La donna chiuse gli occhi e il suo respiro diventò subito regolare.
L’uomo rimase per un po’ a guardarla e poi si alzò dal letto. Indossò una maglia, perché sentiva freddo, aprì il cassetto del mobile di fronte al letto, ne estrasse uno scrigno di madreperla e lo aprì, con una piccola chiave che portava sempre con se appesa al collo.
Lo scrigno conteneva un oggetto che la sua famiglia si tramandava da sempre.
Un oggetto di rara bellezza e di potenza inaudita:
Un anello con un diadema sfavillante color rubino.
Un racconto che inizia in modo curioso ed avvincente, che colpisce per la fantasia espressa e per il riferimento alle storie narrate di un tempo……gli aquiloni, Atlantide e Mu. Soprattutto il finale è vincente perché dimostra la tenetezza che un uomo riserva alla propria compagna e la speranza che supera tutte le paure! Complimenti Colantuono!
Ps.questo nome non mi è nuovo ;);)

▶ DATI:
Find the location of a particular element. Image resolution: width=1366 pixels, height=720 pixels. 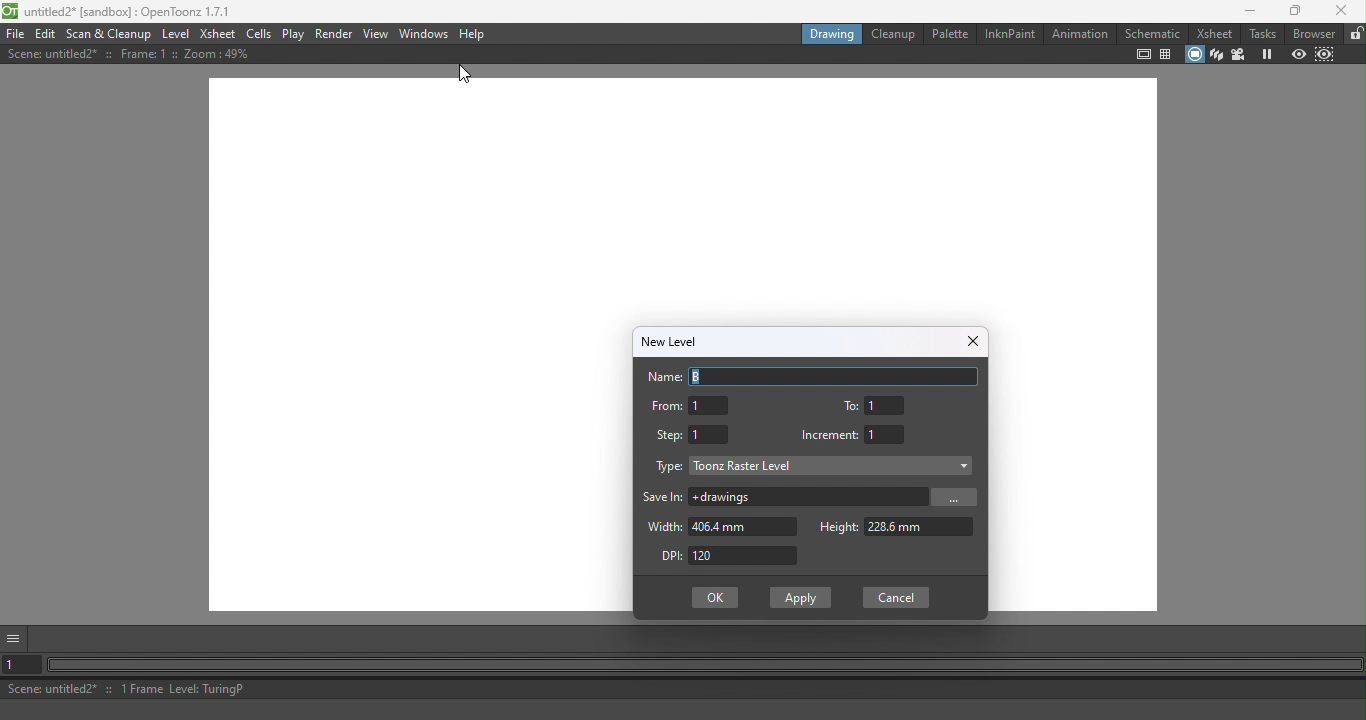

▶ DIRETTIVE:
- a) Elenca tutte le storie narrate di un tempo a cui, secondo il commento nell'estratto, il racconto fa riferimento.
- b) Ripeti il passo dell'estratto che comincia con "La donna chiuse" e prosegue fino a "tramandava da sempre.".
- c) Secondo l'estratto, di che colore è il diadema dell'anello custodito nello scrigno?

▶ RISPOSTE PUNTO PER PUNTO:
- a) Gli aquiloni, Atlantide e Mu.

- b)
La donna chiuse gli occhi e il suo respiro diventò subito regolare.
L’uomo rimase per un po’ a guardarla e poi si alzò dal letto. Indossò una maglia, perché sentiva freddo, aprì il cassetto del mobile di fronte al letto, ne estrasse uno scrigno di madreperla e lo aprì, con una piccola chiave che portava sempre con se appesa al collo.
Lo scrigno conteneva un oggetto che la sua famiglia si tramandava da sempre.

- c) Il diadema è sfavillante e di color rubino.